◆ **EXERCISE DETAILS**
Each line of the data should be transcribed exactly as given.
==== TASK INPUTS ====
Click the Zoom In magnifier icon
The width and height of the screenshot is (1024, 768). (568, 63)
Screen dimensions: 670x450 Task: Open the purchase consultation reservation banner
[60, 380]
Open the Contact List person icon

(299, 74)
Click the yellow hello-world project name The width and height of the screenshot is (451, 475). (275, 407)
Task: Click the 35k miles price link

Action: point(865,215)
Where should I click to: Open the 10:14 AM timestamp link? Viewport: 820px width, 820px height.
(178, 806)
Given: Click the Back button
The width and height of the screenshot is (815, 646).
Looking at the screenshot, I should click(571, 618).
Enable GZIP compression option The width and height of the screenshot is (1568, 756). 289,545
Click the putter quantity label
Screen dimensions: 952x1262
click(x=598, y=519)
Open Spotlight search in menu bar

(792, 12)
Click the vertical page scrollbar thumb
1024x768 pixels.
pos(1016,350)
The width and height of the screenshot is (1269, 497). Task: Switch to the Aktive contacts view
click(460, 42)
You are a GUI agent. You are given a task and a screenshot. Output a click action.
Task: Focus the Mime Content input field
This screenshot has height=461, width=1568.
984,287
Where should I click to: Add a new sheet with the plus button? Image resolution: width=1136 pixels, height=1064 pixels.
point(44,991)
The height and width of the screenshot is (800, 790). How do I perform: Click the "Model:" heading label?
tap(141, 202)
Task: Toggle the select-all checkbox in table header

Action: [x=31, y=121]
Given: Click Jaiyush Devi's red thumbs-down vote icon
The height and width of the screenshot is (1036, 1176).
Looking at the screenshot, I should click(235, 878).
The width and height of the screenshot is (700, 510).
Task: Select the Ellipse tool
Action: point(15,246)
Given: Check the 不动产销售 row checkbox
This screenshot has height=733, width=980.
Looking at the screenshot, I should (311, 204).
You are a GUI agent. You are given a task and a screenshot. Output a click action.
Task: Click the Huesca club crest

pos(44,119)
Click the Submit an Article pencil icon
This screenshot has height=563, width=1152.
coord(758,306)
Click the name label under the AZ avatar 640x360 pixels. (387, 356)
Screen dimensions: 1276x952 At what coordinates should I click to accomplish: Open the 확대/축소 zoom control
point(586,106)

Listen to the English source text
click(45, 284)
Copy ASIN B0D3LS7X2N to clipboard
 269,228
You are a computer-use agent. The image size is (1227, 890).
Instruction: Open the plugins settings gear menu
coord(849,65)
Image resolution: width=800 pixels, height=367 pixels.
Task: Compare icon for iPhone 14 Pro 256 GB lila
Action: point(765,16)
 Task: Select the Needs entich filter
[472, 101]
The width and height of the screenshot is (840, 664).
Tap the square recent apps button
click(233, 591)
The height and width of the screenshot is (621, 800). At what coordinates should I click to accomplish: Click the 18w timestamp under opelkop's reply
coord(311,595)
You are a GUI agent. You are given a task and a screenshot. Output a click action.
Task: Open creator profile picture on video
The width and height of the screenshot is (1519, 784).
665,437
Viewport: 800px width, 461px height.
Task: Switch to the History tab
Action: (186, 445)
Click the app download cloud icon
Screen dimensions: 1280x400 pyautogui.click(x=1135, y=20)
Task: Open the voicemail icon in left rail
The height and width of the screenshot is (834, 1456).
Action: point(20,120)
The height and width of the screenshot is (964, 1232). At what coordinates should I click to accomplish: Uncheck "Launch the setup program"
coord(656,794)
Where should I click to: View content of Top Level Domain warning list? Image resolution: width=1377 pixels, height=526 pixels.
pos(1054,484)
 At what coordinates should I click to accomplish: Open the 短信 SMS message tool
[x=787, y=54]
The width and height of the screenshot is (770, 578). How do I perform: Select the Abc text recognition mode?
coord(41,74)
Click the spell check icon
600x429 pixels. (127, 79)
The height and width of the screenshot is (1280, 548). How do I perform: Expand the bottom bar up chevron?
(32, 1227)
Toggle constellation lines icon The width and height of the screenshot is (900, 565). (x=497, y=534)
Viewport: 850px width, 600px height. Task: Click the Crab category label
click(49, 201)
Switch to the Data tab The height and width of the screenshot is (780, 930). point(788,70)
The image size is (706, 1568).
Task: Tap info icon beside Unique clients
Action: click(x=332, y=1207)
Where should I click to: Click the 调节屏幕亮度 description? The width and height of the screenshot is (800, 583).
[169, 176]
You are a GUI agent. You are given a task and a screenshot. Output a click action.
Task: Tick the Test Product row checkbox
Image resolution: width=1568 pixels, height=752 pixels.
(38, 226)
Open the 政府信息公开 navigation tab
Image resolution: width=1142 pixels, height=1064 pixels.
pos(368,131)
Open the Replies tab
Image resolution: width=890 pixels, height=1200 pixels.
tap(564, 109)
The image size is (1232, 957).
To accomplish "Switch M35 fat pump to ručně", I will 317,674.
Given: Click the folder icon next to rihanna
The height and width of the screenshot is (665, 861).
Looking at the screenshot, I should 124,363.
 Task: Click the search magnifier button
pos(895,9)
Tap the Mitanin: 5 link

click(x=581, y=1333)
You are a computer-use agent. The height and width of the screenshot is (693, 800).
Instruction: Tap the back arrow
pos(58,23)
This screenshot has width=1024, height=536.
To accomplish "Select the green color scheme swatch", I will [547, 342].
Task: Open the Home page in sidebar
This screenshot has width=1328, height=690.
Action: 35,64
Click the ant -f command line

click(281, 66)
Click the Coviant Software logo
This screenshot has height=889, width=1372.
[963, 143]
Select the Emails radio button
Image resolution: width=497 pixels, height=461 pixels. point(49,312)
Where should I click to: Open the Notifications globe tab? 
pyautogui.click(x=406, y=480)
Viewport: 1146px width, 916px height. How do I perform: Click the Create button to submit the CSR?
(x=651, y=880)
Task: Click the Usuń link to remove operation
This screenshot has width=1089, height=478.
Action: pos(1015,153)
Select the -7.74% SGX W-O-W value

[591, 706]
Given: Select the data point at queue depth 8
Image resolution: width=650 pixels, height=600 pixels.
====
◆ **WRITTEN ANSWER**
Click the Zoom In magnifier icon
The width and height of the screenshot is (1024, 768). (568, 63)
Screen dimensions: 670x450 Task: Open the purchase consultation reservation banner
[60, 380]
Open the Contact List person icon

(299, 74)
Click the yellow hello-world project name The width and height of the screenshot is (451, 475). (275, 407)
Task: Click the 35k miles price link

Action: point(865,215)
Where should I click to: Open the 10:14 AM timestamp link? Viewport: 820px width, 820px height.
(178, 806)
Given: Click the Back button
The width and height of the screenshot is (815, 646).
Looking at the screenshot, I should click(571, 618).
Enable GZIP compression option The width and height of the screenshot is (1568, 756). 289,545
Click the putter quantity label
Screen dimensions: 952x1262
click(x=598, y=519)
Open Spotlight search in menu bar

(792, 12)
Click the vertical page scrollbar thumb
1024x768 pixels.
pos(1016,350)
The width and height of the screenshot is (1269, 497). Task: Switch to the Aktive contacts view
click(460, 42)
You are a GUI agent. You are given a task and a screenshot. Output a click action.
Task: Focus the Mime Content input field
This screenshot has height=461, width=1568.
984,287
Where should I click to: Add a new sheet with the plus button? Image resolution: width=1136 pixels, height=1064 pixels.
point(44,991)
The height and width of the screenshot is (800, 790). How do I perform: Click the "Model:" heading label?
tap(141, 202)
Task: Toggle the select-all checkbox in table header

Action: [x=31, y=121]
Given: Click Jaiyush Devi's red thumbs-down vote icon
The height and width of the screenshot is (1036, 1176).
Looking at the screenshot, I should click(235, 878).
The width and height of the screenshot is (700, 510).
Task: Select the Ellipse tool
Action: point(15,246)
Given: Check the 不动产销售 row checkbox
This screenshot has height=733, width=980.
Looking at the screenshot, I should (311, 204).
You are a GUI agent. You are given a task and a screenshot. Output a click action.
Task: Click the Huesca club crest

pos(44,119)
Click the Submit an Article pencil icon
This screenshot has height=563, width=1152.
coord(758,306)
Click the name label under the AZ avatar 640x360 pixels. (387, 356)
Screen dimensions: 1276x952 At what coordinates should I click to accomplish: Open the 확대/축소 zoom control
point(586,106)

Listen to the English source text
click(45, 284)
Copy ASIN B0D3LS7X2N to clipboard
 269,228
You are a computer-use agent. The image size is (1227, 890).
Instruction: Open the plugins settings gear menu
coord(849,65)
Image resolution: width=800 pixels, height=367 pixels.
Task: Compare icon for iPhone 14 Pro 256 GB lila
Action: point(765,16)
 Task: Select the Needs entich filter
[472, 101]
The width and height of the screenshot is (840, 664).
Tap the square recent apps button
click(233, 591)
The height and width of the screenshot is (621, 800). At what coordinates should I click to accomplish: Click the 18w timestamp under opelkop's reply
coord(311,595)
You are a GUI agent. You are given a task and a screenshot. Output a click action.
Task: Open creator profile picture on video
The width and height of the screenshot is (1519, 784).
665,437
Viewport: 800px width, 461px height.
Task: Switch to the History tab
Action: (186, 445)
Click the app download cloud icon
Screen dimensions: 1280x400 pyautogui.click(x=1135, y=20)
Task: Open the voicemail icon in left rail
The height and width of the screenshot is (834, 1456).
Action: point(20,120)
The height and width of the screenshot is (964, 1232). At what coordinates should I click to accomplish: Uncheck "Launch the setup program"
coord(656,794)
Where should I click to: View content of Top Level Domain warning list? Image resolution: width=1377 pixels, height=526 pixels.
pos(1054,484)
 At what coordinates should I click to accomplish: Open the 短信 SMS message tool
[x=787, y=54]
The width and height of the screenshot is (770, 578). How do I perform: Select the Abc text recognition mode?
coord(41,74)
Click the spell check icon
600x429 pixels. (127, 79)
The height and width of the screenshot is (1280, 548). How do I perform: Expand the bottom bar up chevron?
(32, 1227)
Toggle constellation lines icon The width and height of the screenshot is (900, 565). (x=497, y=534)
Viewport: 850px width, 600px height. Task: Click the Crab category label
click(49, 201)
Switch to the Data tab The height and width of the screenshot is (780, 930). point(788,70)
The image size is (706, 1568).
Task: Tap info icon beside Unique clients
Action: click(x=332, y=1207)
Where should I click to: Click the 调节屏幕亮度 description? The width and height of the screenshot is (800, 583).
[169, 176]
You are a GUI agent. You are given a task and a screenshot. Output a click action.
Task: Tick the Test Product row checkbox
Image resolution: width=1568 pixels, height=752 pixels.
(38, 226)
Open the 政府信息公开 navigation tab
Image resolution: width=1142 pixels, height=1064 pixels.
pos(368,131)
Open the Replies tab
Image resolution: width=890 pixels, height=1200 pixels.
tap(564, 109)
The image size is (1232, 957).
To accomplish "Switch M35 fat pump to ručně", I will 317,674.
Given: Click the folder icon next to rihanna
The height and width of the screenshot is (665, 861).
Looking at the screenshot, I should 124,363.
 Task: Click the search magnifier button
pos(895,9)
Tap the Mitanin: 5 link

click(x=581, y=1333)
You are a computer-use agent. The height and width of the screenshot is (693, 800).
Instruction: Tap the back arrow
pos(58,23)
This screenshot has width=1024, height=536.
To accomplish "Select the green color scheme swatch", I will [547, 342].
Task: Open the Home page in sidebar
This screenshot has width=1328, height=690.
Action: 35,64
Click the ant -f command line

click(281, 66)
Click the Coviant Software logo
This screenshot has height=889, width=1372.
[963, 143]
Select the Emails radio button
Image resolution: width=497 pixels, height=461 pixels. point(49,312)
Where should I click to: Open the Notifications globe tab? 
pyautogui.click(x=406, y=480)
Viewport: 1146px width, 916px height. How do I perform: Click the Create button to submit the CSR?
(x=651, y=880)
Task: Click the Usuń link to remove operation
This screenshot has width=1089, height=478.
Action: pos(1015,153)
Select the -7.74% SGX W-O-W value

[591, 706]
Given: Select the data point at queue depth 8
Image resolution: width=650 pixels, height=600 pixels.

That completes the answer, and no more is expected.